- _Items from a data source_
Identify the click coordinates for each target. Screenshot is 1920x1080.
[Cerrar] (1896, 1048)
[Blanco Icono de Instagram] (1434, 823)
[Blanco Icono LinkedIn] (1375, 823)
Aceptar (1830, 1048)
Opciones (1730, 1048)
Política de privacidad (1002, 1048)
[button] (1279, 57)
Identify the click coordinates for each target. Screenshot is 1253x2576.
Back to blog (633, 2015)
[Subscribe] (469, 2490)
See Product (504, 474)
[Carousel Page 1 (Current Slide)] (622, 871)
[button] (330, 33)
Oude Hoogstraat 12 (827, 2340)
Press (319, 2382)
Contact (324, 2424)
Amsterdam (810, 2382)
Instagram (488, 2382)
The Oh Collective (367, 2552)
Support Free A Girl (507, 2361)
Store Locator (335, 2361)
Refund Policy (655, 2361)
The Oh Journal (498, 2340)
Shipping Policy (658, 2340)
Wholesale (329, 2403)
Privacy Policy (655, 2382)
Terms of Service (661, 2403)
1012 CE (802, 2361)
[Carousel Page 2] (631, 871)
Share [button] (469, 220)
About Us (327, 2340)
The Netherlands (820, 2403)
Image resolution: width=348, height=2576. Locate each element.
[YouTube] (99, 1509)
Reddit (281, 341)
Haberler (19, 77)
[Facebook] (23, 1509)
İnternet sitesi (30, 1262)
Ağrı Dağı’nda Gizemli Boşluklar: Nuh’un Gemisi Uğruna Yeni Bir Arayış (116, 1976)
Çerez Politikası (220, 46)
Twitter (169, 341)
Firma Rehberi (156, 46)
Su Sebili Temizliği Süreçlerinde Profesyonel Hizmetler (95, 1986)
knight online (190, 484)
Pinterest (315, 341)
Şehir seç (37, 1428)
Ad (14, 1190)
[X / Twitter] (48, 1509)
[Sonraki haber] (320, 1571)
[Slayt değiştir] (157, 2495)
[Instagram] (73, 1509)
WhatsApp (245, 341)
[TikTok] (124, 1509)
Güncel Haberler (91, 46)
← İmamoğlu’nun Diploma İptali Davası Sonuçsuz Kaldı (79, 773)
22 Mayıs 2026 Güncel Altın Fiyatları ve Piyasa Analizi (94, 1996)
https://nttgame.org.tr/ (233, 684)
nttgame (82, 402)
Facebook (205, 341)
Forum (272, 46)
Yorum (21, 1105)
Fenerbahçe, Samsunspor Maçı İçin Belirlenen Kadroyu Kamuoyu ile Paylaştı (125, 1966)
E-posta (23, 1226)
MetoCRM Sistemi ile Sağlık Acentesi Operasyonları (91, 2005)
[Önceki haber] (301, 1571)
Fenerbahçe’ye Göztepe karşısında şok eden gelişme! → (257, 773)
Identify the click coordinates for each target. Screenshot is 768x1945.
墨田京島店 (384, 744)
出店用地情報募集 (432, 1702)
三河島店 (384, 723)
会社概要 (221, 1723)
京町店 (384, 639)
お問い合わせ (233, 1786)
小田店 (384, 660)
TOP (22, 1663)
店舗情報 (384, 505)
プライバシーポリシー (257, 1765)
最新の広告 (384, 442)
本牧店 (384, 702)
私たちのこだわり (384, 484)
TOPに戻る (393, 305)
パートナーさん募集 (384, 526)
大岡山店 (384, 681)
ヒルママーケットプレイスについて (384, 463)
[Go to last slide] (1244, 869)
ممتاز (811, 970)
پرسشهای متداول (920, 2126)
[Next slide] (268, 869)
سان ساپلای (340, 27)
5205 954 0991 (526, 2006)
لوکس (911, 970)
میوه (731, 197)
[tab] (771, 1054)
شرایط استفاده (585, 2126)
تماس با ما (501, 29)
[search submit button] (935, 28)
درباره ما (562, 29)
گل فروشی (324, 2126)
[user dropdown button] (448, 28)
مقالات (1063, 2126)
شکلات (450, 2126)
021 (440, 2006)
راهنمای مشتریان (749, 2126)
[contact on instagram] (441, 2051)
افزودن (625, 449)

- _Task brief_
Write out the complete set of records exactly as given.

- _Exercise solution_
Identify the click coordinates for each target. Screenshot is 1920x1080.
[Cerrar] (1896, 1048)
[Blanco Icono de Instagram] (1434, 823)
[Blanco Icono LinkedIn] (1375, 823)
Aceptar (1830, 1048)
Opciones (1730, 1048)
Política de privacidad (1002, 1048)
[button] (1279, 57)
Identify the click coordinates for each target. Screenshot is 1253x2576.
Back to blog (633, 2015)
[Subscribe] (469, 2490)
See Product (504, 474)
[Carousel Page 1 (Current Slide)] (622, 871)
[button] (330, 33)
Oude Hoogstraat 12 (827, 2340)
Press (319, 2382)
Contact (324, 2424)
Amsterdam (810, 2382)
Instagram (488, 2382)
The Oh Collective (367, 2552)
Support Free A Girl (507, 2361)
Store Locator (335, 2361)
Refund Policy (655, 2361)
The Oh Journal (498, 2340)
Shipping Policy (658, 2340)
Wholesale (329, 2403)
Privacy Policy (655, 2382)
Terms of Service (661, 2403)
1012 CE (802, 2361)
[Carousel Page 2] (631, 871)
Share [button] (469, 220)
About Us (327, 2340)
The Netherlands (820, 2403)
Image resolution: width=348, height=2576. Locate each element.
[YouTube] (99, 1509)
Reddit (281, 341)
Haberler (19, 77)
[Facebook] (23, 1509)
İnternet sitesi (30, 1262)
Ağrı Dağı’nda Gizemli Boşluklar: Nuh’un Gemisi Uğruna Yeni Bir Arayış (116, 1976)
Çerez Politikası (220, 46)
Twitter (169, 341)
Firma Rehberi (156, 46)
Su Sebili Temizliği Süreçlerinde Profesyonel Hizmetler (95, 1986)
knight online (190, 484)
Pinterest (315, 341)
Şehir seç (37, 1428)
Ad (14, 1190)
[X / Twitter] (48, 1509)
[Sonraki haber] (320, 1571)
[Slayt değiştir] (157, 2495)
[Instagram] (73, 1509)
WhatsApp (245, 341)
[TikTok] (124, 1509)
Güncel Haberler (91, 46)
← İmamoğlu’nun Diploma İptali Davası Sonuçsuz Kaldı (79, 773)
22 Mayıs 2026 Güncel Altın Fiyatları ve Piyasa Analizi (94, 1996)
https://nttgame.org.tr/ (233, 684)
nttgame (82, 402)
Facebook (205, 341)
Forum (272, 46)
Yorum (21, 1105)
Fenerbahçe, Samsunspor Maçı İçin Belirlenen Kadroyu Kamuoyu ile Paylaştı (125, 1966)
E-posta (23, 1226)
MetoCRM Sistemi ile Sağlık Acentesi Operasyonları (91, 2005)
[Önceki haber] (301, 1571)
Fenerbahçe’ye Göztepe karşısında şok eden gelişme! → (257, 773)
Identify the click coordinates for each target. Screenshot is 768x1945.
墨田京島店 (384, 744)
出店用地情報募集 (432, 1702)
三河島店 (384, 723)
会社概要 (221, 1723)
京町店 (384, 639)
お問い合わせ (233, 1786)
小田店 (384, 660)
TOP (22, 1663)
店舗情報 (384, 505)
プライバシーポリシー (257, 1765)
最新の広告 (384, 442)
本牧店 (384, 702)
私たちのこだわり (384, 484)
TOPに戻る (393, 305)
パートナーさん募集 (384, 526)
大岡山店 (384, 681)
ヒルママーケットプレイスについて (384, 463)
[Go to last slide] (1244, 869)
ممتاز (811, 970)
پرسشهای متداول (920, 2126)
[Next slide] (268, 869)
سان ساپلای (340, 27)
5205 954 0991 (526, 2006)
لوکس (911, 970)
میوه (731, 197)
[tab] (771, 1054)
شرایط استفاده (585, 2126)
تماس با ما (501, 29)
[search submit button] (935, 28)
درباره ما (562, 29)
گل فروشی (324, 2126)
[user dropdown button] (448, 28)
مقالات (1063, 2126)
شکلات (450, 2126)
021 (440, 2006)
راهنمای مشتریان (749, 2126)
[contact on instagram] (441, 2051)
افزودن (625, 449)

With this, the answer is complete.